Excerpted passage>
== Segment start ==

# canker or some other sickness



## trinity (May 18, 2007)

hai everybody,

i am having a chick of 1 month age which i am hand feeding.
i have noticed from past two days that there is some yellow sticky paste like matter in its mouth i doubt it to be canker as there is no lesion or any kind of lump or any sign of weakness in the chick.since i live in india i can only get enroflaxin. my question is can i use enroflaxin or can i use some other medicine.

i am not very sure whether this is canker please help with suitable medication


----------



## Reti (Jul 20, 2003)

Yellow and sticky = most likely canker.
Why do you think it is not canker?
You can start the enrofloxacin but you will have to find some Flagyl (metronidazole).


----------



## John_D (Jan 24, 2002)

Is it loose and semi liquid, like phlegm or mucous? If so, then I'd suspect some kind of respiratory problem. Any nasal discharge? Otherwise ...

Canker would be found kind of attached to the mouth lining, towards the back of the mouth. As Reti says, you'd need Flagyl in one of its forms.

Pox inside the beak/mouth is more of an outgrowth frlom the lining and likely to be towards front of mouth.

John


----------



## plamenh (Aug 11, 2006)

Use diluted in water iodine and swab mouth and throat area twice a day to see if it clears. It is possible to be candida. Apple cider vinegar also helps.


----------



## goga82 (Aug 17, 2009)

fungal-bacterial inf.
treat the bird asap.
before her mouth gets clogged with it


----------



## Charis (Feb 11, 2007)

You can get this... metronidazole in India. Enquire at the pharmacy. We can help you with the dosage once you get the pill.


----------



## goga82 (Aug 17, 2009)

fluconazole if its 100 mg
1 tablet is crushed in 5 cc of water 
give 0.16 orally twice a day for 28 days. 
thats if u get 2 pills of 100 mg its 28 days, if u get one crush it put it in 5 cc, and give 0.16 twice a day for 14 days
but take the bird to the vet, they should have some baytril ask them to give her IV it works faster.
keep us posted and i hope fungus dissapeares


----------



## trinity (May 18, 2007)

hai guys thanks for all the suggestions i can get enroflaxin here in india
but no idea of metronidazole can i use fishzole instead.
its very difficult to even find vet medicals here.
i doubt whether it is canker as there is yellow mucus like discharge inthe nose and also white / yellow material in the back in the line on back of the mouth.
seek your opinions.
i will post a photo tomorrow.


----------



## trinity (May 18, 2007)

but the chick is still being hand feed and its not having any signs of sickness but i am afraid i may loose it if it is canker and comes to light on a later stage


----------



## trinity (May 18, 2007)

hai goga, 
What is IV here our vets dont give any medicine for pigeons its all left for us fanciers to things for the sake of the fancy


----------



## Charis (Feb 11, 2007)

trinity said:


> hai guys thanks for all the suggestions i can get enroflaxin here in india
> but no idea of metronidazole can i use fishzole instead.
> its very difficult to even find vet medicals here.
> i doubt whether it is canker as there is yellow mucus like discharge inthe nose and also white / yellow material in the back in the line on back of the mouth.
> ...


Fishzole is metronidazole.


----------



## Charis (Feb 11, 2007)

*Recognising Canker*

*It's critical that everyone that keeps Pigeons, understands canker. The yellow nodules in the throat and mouth are just one form*.

== Segment end ==

Your instructions> Translate this sentence from the forum thread on canker into Spanish: "You can start the enrofloxacin but you will have to find some Flagyl (metronidazole)."

Records supplied>
== Segment start ==

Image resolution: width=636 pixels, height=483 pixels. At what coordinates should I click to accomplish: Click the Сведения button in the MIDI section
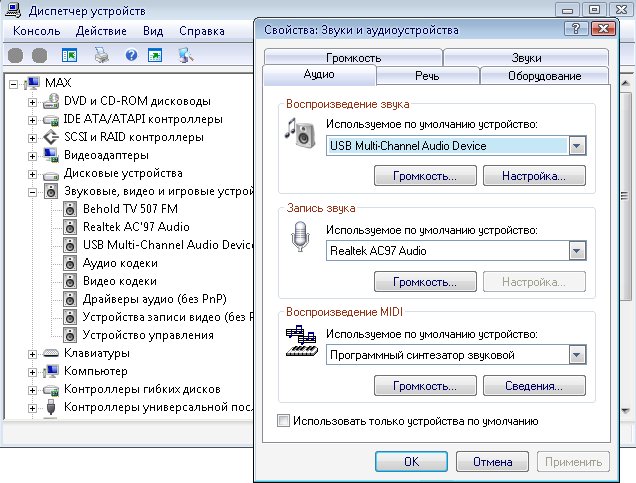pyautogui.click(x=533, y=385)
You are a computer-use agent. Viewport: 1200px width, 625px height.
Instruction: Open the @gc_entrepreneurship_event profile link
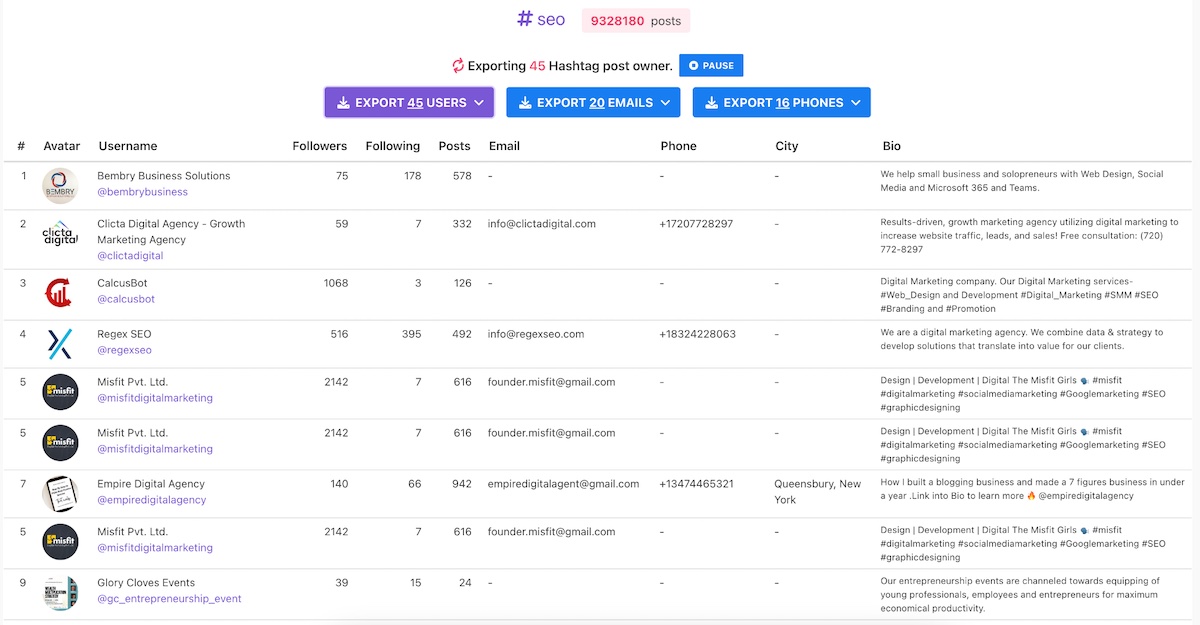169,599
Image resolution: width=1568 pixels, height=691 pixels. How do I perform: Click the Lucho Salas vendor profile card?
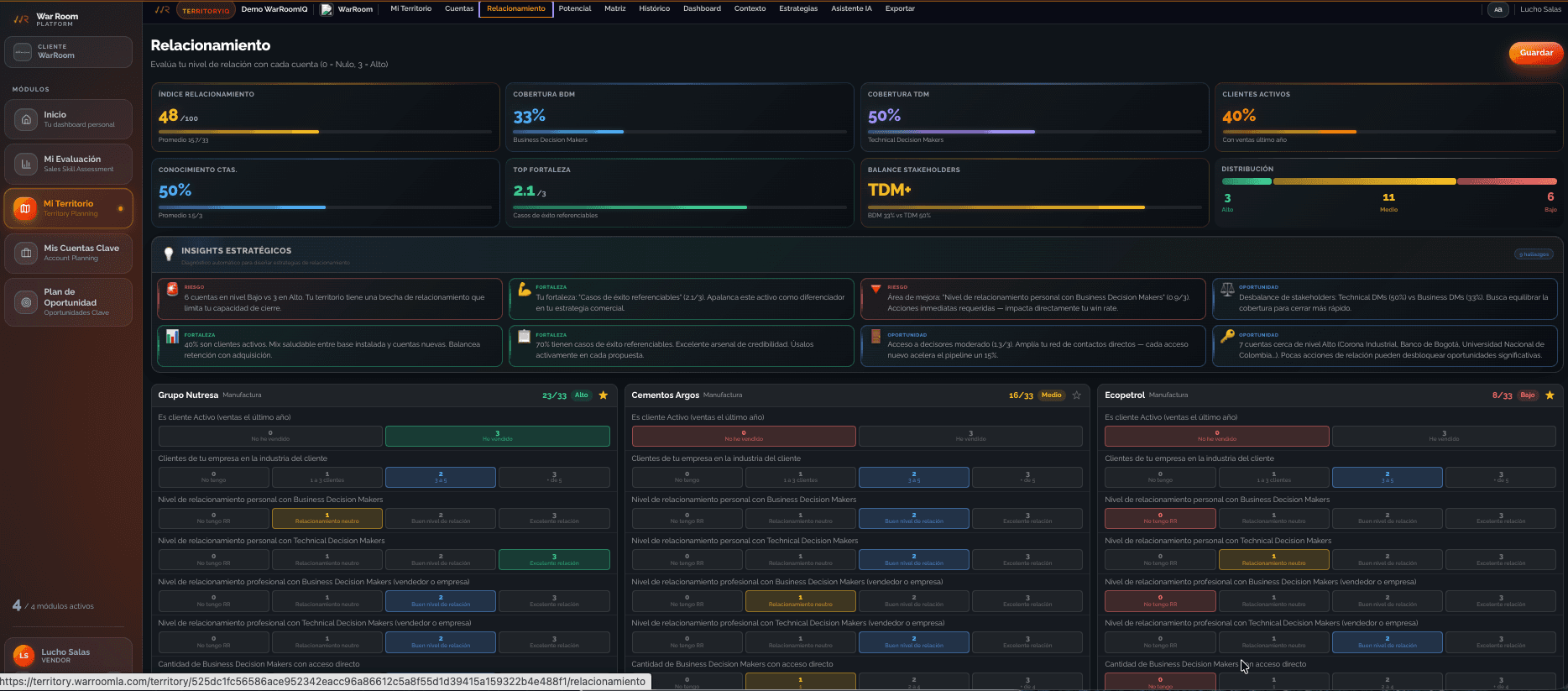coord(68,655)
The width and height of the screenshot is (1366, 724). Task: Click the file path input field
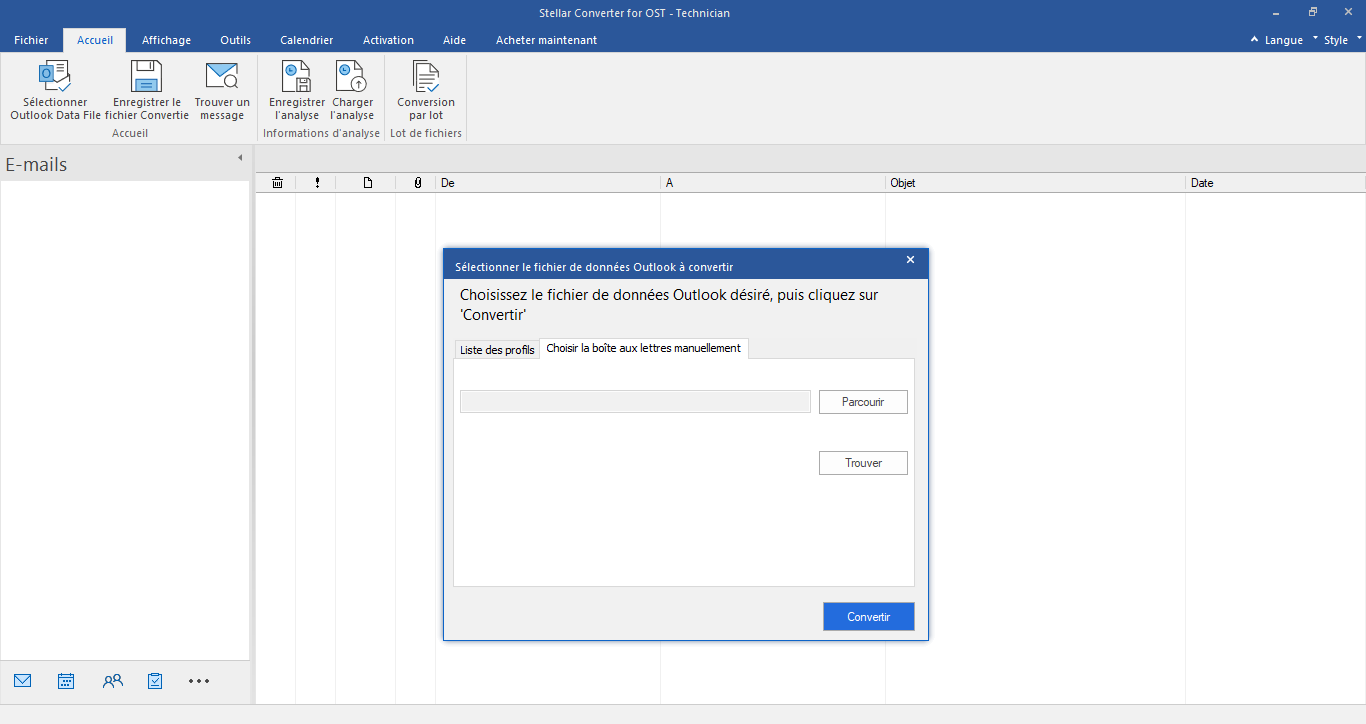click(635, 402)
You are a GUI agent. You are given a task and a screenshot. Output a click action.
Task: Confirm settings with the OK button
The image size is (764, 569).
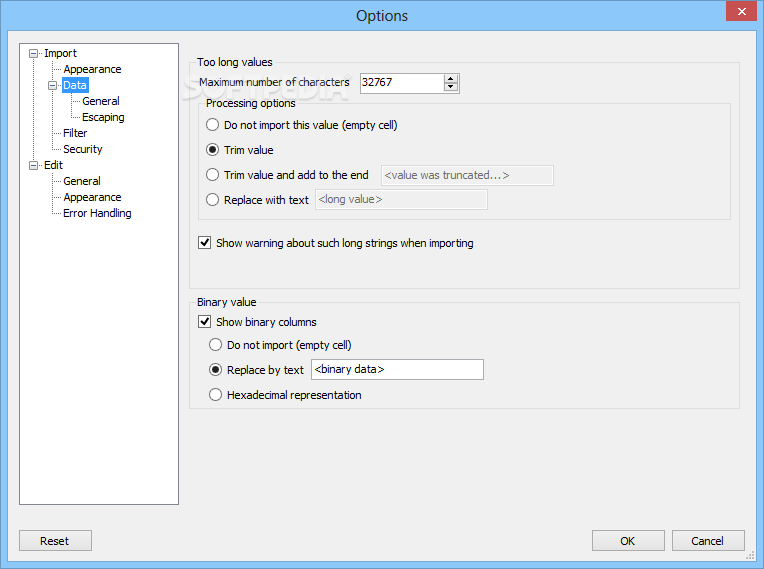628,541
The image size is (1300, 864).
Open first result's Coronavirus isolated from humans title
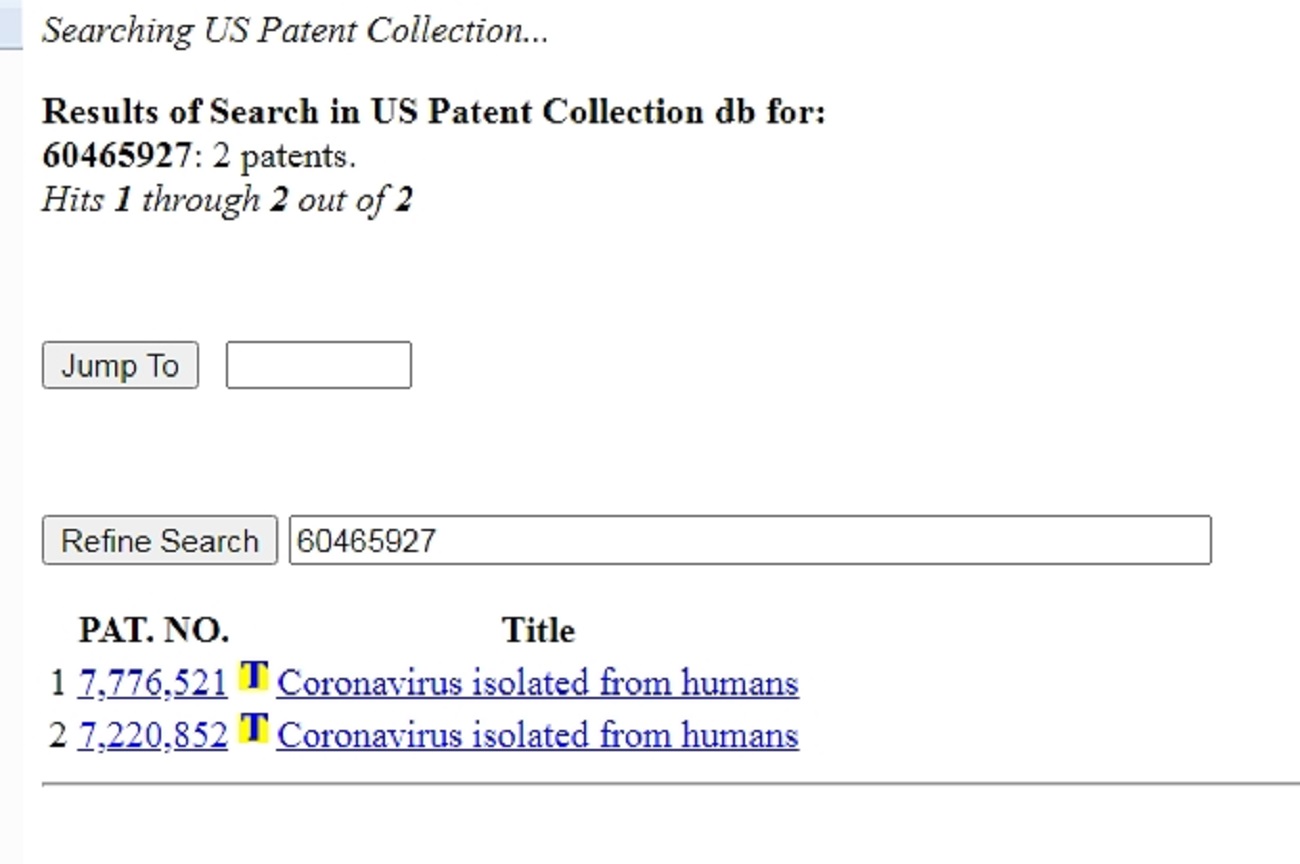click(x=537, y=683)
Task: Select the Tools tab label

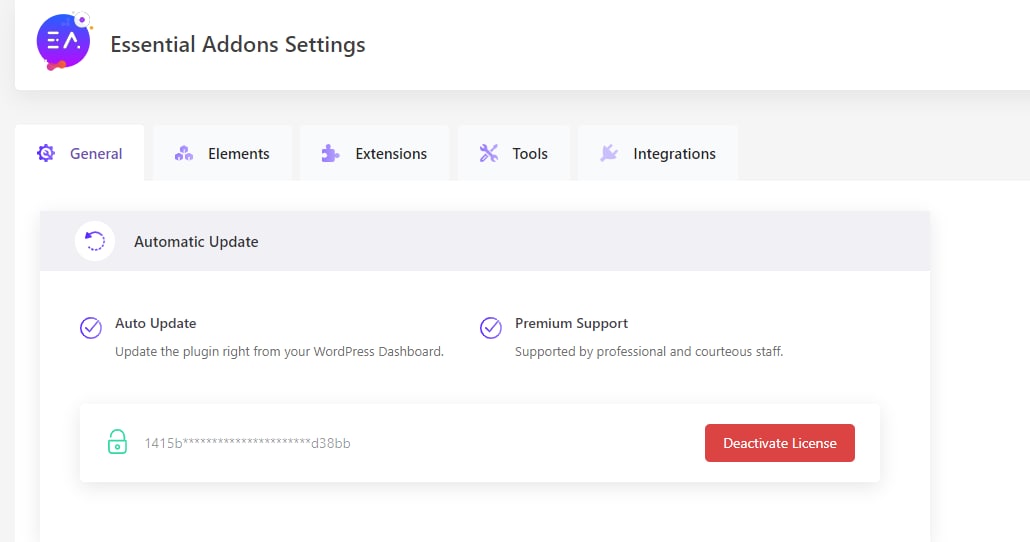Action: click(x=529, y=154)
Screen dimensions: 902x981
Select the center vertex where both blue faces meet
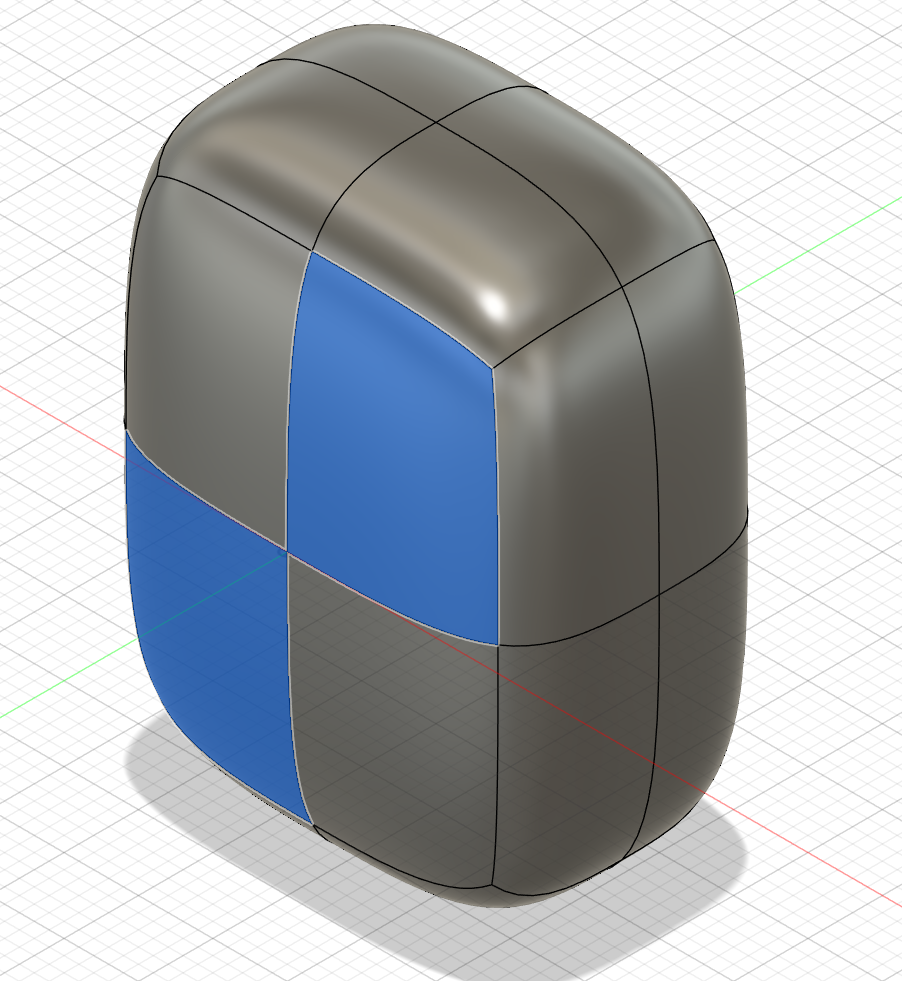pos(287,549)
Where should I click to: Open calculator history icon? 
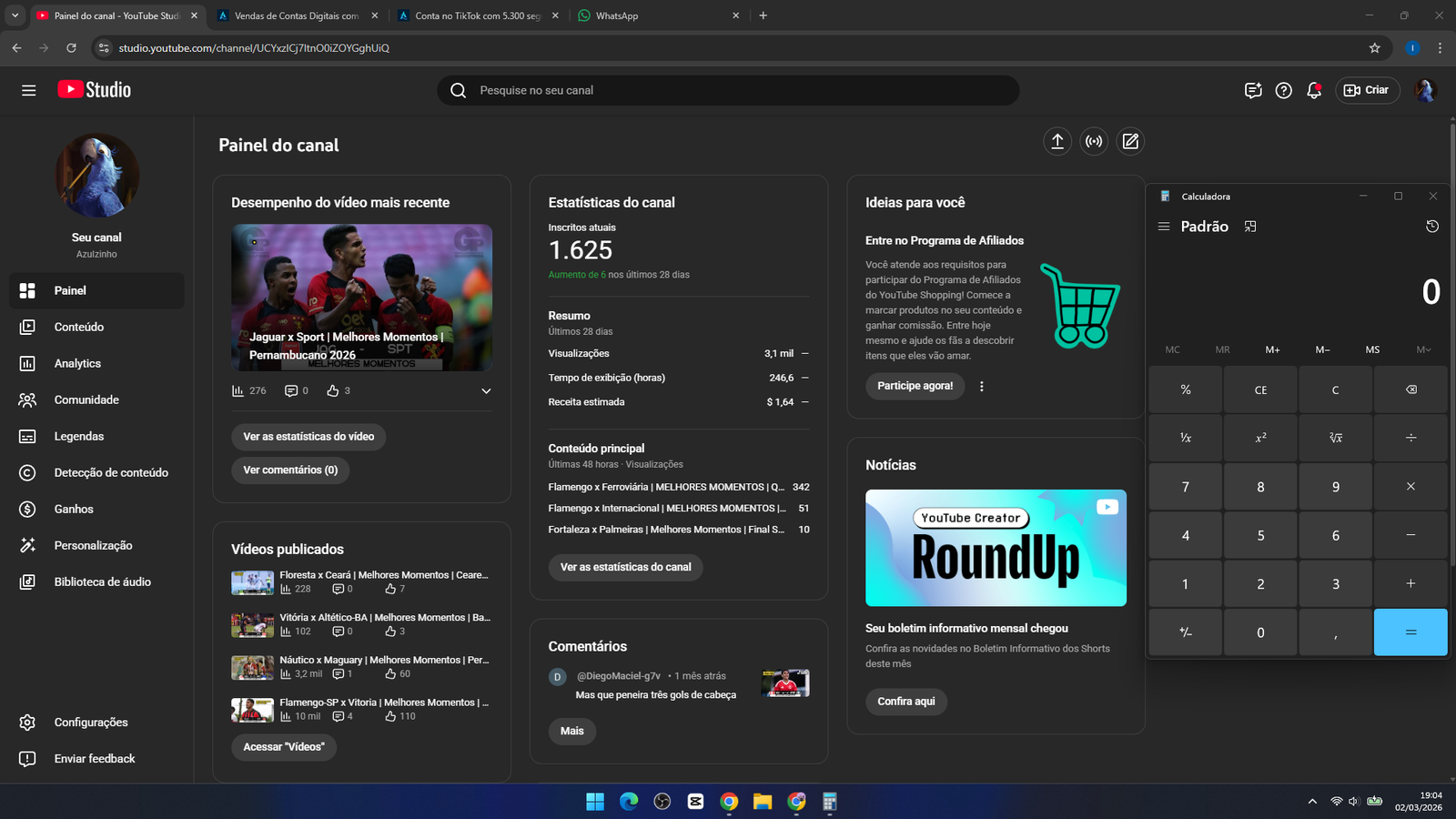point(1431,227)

== Segment end ==

Result> Puedes empezar con la enrofloxacina, pero tendrás que conseguir algo de Flagyl (metronidazol).